I'm sounding awfully harsh but, you know what, your falling at this hurdle would have repercussions for all of us. As Sid says, you're intelligent enough and strong enough to sort this thing (or old enough and ugly enough, as we say in our family, we're lovely to each other!) Ironically, because you reached tw so quickly your old eating patterns are not such a distant memory as they are for some of us - all the more reason to do Conso! Lots of love xx
 
Hey Jude, hows it going, you've not posted for a couple of days I hope you've managed to 'get your head in the game' xxx
 
I'm sounding awfully harsh but, you know what, your falling at this hurdle would have repercussions for all of us. As Sid says, you're intelligent enough and strong enough to sort this thing (or old enough and ugly enough, as we say in our family, we're lovely to each other!) Ironically, because you reached tw so quickly your old eating patterns are not such a distant memory as they are for some of us - all the more reason to do Conso! Lots of love xx

Sorry Doodle, I have to add salt to the wound! You are scaring me, I looked up to you as very strong willed in cruise, now I am thinking if she cant do it, how the heck am I going to do it! :( I know each man is accountable to themself in this, but thats the bonus of going conso first, we will all be waiting to see if its really doable by watching you!
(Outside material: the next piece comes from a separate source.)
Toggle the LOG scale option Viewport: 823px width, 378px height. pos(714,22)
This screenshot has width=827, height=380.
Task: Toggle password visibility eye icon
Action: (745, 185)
Having said that I know its difficult and I know you will get the grips of it and you will be fine soon! :)
Not much of tha advice you asked for! :D
 
WHERE ARE YOU!!!! I hope you have just been busy and that you are back in control...... As you can see you have inspired soooo many people Joodle and we all love your witty posts and are missing them!!! Conso been a bit of a mine field for us all but we can do this - it may not be a walk in the park but worth the battle for sure!!! Hope to hear from you REALLY soon! x
 
what Trudy said!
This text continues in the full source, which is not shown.